Zu Volkshelden gemacht
Aus der ganzen Welt hagelt es Kritik an dem Prozess, Amnesty International erklärt die drei Frauen zu politischen Gefangenen. Viele ausländische Musiker solidarisieren sich mit der Band, zuletzt gestern der Ex-Beatle Paul McCartney. Popstar Madonna sorgt für einen Skandal als sie bei ihrem Moskauer Konzert die Freilassung der Frauen fordert und vom russischen Vizepremier dafür als Hure beschimpft wird. Die Obrigkeit habe den Fall klar unterschätzt, sagt Politikwissenschaftler Alexej Malashenko vom Carnegie-Center in Moskau: "In einer normalen Gesellschaft wäre so etwas gar nicht weiter aufgefallen. Faktisch hat die Obrigkeit aus diesen unbekannten Mädchen, deren Aktion ich gar nicht kommentieren will, ein Art Volkshelden gemacht."
Schaden für Kirche
Den größten Schaden wird, ist Malashenko überzeugt, die russisch-orthodoxe Kirche davontragen. Nach dem Zerfall der Sowjetunion hatte sie sich gerade so etwas wie den Status einer moralischen Autorität erworben.

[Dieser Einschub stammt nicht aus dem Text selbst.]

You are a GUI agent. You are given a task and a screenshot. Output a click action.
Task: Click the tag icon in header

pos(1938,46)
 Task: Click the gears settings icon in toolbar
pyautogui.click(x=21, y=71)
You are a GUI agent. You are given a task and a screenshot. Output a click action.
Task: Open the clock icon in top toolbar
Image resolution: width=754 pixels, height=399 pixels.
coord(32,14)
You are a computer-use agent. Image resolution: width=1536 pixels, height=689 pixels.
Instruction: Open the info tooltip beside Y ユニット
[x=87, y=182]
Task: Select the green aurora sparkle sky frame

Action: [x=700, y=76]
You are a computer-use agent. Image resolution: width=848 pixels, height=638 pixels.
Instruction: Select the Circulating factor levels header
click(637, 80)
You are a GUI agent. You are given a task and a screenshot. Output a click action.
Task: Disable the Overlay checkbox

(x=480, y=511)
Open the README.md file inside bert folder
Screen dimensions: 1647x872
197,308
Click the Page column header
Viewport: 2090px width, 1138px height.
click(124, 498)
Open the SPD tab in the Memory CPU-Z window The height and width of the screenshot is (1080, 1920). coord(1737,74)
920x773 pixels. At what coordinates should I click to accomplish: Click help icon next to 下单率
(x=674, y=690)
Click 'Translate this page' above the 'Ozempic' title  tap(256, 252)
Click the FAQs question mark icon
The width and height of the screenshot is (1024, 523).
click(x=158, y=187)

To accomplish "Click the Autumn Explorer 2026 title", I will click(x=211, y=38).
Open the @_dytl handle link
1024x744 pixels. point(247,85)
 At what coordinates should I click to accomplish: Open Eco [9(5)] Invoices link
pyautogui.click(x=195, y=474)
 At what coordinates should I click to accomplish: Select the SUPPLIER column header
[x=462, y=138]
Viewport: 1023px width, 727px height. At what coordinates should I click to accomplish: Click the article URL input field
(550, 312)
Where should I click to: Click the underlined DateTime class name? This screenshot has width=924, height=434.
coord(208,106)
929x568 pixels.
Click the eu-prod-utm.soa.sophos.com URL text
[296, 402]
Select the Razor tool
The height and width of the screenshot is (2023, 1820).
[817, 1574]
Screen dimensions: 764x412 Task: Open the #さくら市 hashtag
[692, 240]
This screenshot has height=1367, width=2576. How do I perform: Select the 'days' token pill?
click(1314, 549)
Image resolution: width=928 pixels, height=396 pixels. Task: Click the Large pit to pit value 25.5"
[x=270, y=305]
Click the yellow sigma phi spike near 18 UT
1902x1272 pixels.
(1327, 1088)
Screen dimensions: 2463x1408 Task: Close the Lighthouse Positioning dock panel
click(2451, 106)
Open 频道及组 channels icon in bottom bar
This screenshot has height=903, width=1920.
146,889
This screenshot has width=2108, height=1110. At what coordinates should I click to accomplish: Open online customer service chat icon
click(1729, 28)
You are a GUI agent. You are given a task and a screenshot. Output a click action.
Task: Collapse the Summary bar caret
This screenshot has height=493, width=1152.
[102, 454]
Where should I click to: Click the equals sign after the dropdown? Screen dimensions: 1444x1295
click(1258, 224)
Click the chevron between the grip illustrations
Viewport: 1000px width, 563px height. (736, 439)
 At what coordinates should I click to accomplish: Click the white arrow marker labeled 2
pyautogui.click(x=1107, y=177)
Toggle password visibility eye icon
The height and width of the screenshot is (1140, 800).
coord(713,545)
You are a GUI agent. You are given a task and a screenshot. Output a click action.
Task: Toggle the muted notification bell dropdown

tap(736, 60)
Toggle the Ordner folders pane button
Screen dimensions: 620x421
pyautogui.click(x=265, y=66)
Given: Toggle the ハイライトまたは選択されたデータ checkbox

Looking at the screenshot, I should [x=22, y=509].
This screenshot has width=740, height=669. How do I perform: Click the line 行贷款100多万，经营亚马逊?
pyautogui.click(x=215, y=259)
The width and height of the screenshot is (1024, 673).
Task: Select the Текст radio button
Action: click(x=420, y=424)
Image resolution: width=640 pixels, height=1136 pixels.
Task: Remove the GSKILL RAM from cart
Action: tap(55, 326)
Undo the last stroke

Der Prozess habe aber die extrem enge Verbindung zwischen Staatsführung und Kirchenführung aufgezeigt, die Vertrauenswerte in die Kirche seien seit Prozessbeginn deutlich gefallen und immer wieder kommt es zu Protestaktionen in und vor Kirchen, zuletzt gestern in Moskau und am Dienstag sogar in der russisch-orthodoxen Kirche in Wien. Malashenko: "Unsere Obrigkeit ist ziemlich dumm, sie versteht nicht, dass sie sich mit dieser Angelegenheit selbst schadet. Wenn unser beleidigter Präsident die ganze staatliche Macht, die Gerichte, gegen ein paar Mädchen einsetzt ,fangen Sie an einem Leid zu tun. Es zeigt wie schwach unsere Führung ist", sagt Politikwissenschaftler Malashenko. In der ganzen Welt sind heute Solidaritätskundgebungen mit Pussy Riot geplant, das Urteil soll am frühen Nachmittag bekannt gegeben werden.